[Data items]
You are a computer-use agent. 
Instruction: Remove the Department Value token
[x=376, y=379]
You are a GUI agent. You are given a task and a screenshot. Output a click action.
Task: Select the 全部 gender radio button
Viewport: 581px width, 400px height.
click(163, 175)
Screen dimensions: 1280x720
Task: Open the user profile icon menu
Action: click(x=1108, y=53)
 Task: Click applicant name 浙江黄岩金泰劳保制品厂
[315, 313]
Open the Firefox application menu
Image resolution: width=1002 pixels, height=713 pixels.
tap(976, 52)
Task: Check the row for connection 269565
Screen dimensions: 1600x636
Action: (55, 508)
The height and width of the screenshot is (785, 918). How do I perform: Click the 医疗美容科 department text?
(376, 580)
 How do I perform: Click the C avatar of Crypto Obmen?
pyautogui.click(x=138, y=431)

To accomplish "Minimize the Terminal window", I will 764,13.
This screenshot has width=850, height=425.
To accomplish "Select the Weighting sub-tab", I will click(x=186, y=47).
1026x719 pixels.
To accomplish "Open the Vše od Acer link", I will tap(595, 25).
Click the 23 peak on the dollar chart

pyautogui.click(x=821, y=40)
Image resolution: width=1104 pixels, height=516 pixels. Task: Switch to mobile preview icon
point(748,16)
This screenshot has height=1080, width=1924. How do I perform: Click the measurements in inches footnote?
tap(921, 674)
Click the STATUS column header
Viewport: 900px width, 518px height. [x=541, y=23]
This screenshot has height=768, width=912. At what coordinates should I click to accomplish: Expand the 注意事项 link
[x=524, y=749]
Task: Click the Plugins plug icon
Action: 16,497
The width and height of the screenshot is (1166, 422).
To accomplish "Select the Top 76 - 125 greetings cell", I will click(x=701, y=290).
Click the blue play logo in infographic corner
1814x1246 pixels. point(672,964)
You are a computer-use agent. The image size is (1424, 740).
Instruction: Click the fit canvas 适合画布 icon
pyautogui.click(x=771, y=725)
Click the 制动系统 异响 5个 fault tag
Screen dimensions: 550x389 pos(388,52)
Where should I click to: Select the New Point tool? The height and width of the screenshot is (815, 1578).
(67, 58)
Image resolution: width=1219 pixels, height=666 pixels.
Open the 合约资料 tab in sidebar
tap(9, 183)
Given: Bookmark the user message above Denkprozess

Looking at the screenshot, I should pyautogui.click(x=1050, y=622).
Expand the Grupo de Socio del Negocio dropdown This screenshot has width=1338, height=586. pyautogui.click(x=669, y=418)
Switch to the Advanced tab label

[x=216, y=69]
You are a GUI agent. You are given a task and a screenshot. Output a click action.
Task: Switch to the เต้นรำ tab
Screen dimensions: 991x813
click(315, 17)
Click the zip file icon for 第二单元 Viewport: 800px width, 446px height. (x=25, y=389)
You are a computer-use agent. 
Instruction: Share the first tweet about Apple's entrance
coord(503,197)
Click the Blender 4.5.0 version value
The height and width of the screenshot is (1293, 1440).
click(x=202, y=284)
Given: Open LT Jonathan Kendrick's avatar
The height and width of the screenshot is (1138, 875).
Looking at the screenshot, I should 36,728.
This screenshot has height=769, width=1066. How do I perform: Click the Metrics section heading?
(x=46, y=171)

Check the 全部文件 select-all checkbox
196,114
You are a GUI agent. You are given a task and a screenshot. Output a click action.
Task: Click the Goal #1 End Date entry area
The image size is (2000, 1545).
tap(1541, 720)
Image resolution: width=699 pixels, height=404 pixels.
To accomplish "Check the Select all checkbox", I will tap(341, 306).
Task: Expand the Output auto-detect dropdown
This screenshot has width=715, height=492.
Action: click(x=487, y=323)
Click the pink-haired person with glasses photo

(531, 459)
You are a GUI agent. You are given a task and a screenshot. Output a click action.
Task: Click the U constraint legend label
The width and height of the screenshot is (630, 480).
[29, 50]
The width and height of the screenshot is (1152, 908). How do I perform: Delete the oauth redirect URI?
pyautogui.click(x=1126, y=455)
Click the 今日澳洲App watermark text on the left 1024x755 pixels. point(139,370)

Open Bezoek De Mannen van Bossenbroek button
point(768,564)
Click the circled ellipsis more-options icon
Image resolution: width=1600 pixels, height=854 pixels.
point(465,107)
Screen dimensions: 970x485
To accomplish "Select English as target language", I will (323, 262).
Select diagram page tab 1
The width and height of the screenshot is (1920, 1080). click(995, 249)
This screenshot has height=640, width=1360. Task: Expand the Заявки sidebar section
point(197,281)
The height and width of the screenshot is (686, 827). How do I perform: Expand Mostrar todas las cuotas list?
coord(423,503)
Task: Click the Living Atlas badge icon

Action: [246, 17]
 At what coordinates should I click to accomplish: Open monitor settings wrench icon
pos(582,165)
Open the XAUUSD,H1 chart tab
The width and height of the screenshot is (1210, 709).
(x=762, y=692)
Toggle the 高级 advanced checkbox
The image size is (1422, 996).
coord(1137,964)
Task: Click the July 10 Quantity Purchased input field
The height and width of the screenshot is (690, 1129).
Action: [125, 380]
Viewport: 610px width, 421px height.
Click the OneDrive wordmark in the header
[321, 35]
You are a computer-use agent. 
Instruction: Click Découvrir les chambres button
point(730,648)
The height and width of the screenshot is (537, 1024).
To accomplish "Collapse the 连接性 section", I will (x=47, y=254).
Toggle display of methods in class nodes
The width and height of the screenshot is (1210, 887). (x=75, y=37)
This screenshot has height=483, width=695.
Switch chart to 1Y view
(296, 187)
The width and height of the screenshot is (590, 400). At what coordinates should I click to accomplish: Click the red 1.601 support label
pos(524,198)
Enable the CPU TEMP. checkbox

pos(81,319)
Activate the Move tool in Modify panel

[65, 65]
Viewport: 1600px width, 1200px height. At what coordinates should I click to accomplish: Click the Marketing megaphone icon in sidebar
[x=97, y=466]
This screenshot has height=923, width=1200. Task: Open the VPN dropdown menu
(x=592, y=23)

_Exercise objective_
Look above for the line that contains "Click the 今日澳洲App". Starting there, transcribe every line exactly until you have copied the line that contains "Screen dimensions: 970x485".

_Reply_
Click the 今日澳洲App watermark text on the left 1024x755 pixels. point(139,370)

Open Bezoek De Mannen van Bossenbroek button
point(768,564)
Click the circled ellipsis more-options icon
Image resolution: width=1600 pixels, height=854 pixels.
point(465,107)
Screen dimensions: 970x485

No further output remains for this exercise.